>>>

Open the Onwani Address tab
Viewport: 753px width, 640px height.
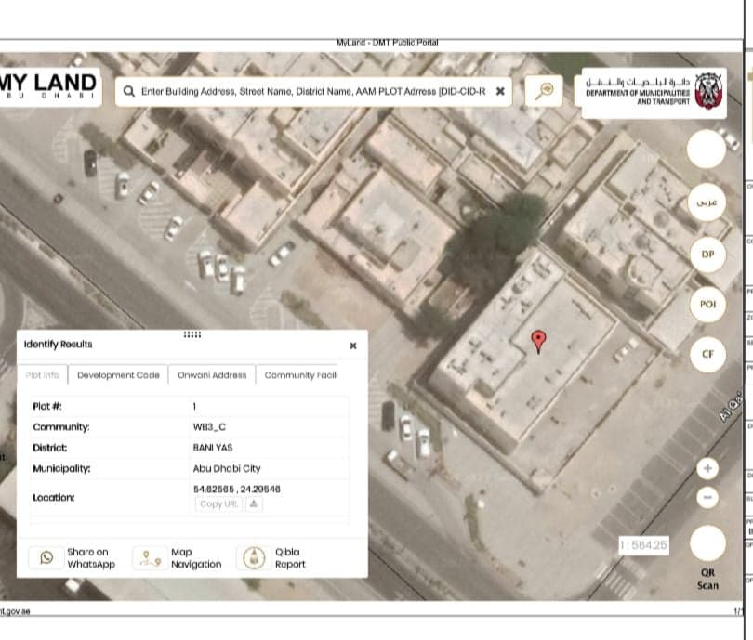point(211,375)
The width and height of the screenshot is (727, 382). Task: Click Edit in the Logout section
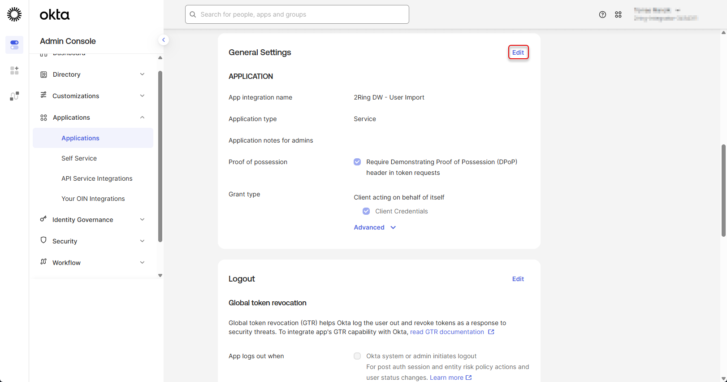point(518,279)
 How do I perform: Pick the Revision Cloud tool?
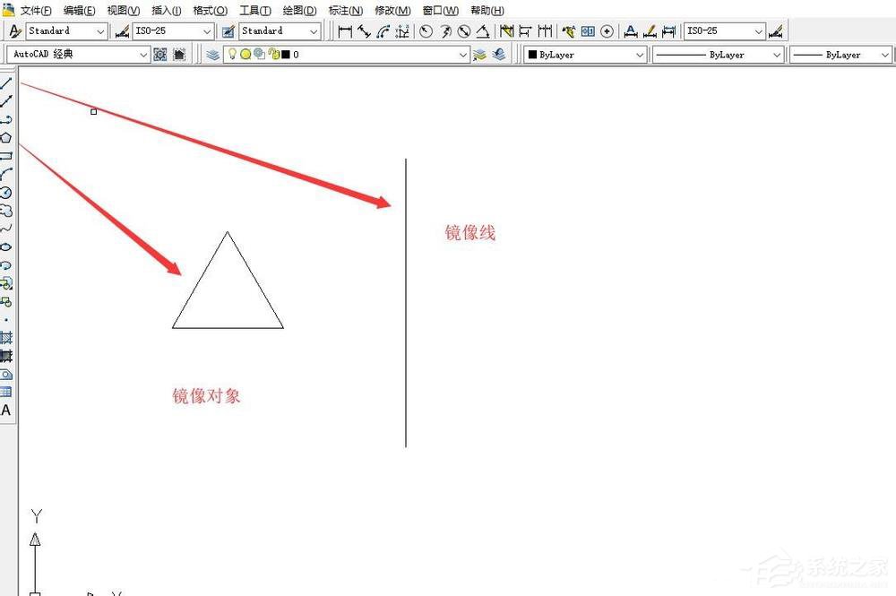[x=5, y=211]
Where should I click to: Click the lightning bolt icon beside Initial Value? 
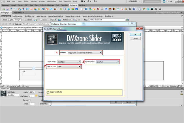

<<<

> **Task item**:
The pictures are not part of the copy. Retype everything else in the entries exactly.

> **Solution for this exercise**:
Open the Onwani Address tab
Viewport: 753px width, 640px height.
point(211,375)
The width and height of the screenshot is (727, 382). Task: Click Edit in the Logout section
point(518,279)
 How do I perform: Pick the Revision Cloud tool?
[x=5, y=211]
Where should I click to: Click the lightning bolt icon beside Initial Value? 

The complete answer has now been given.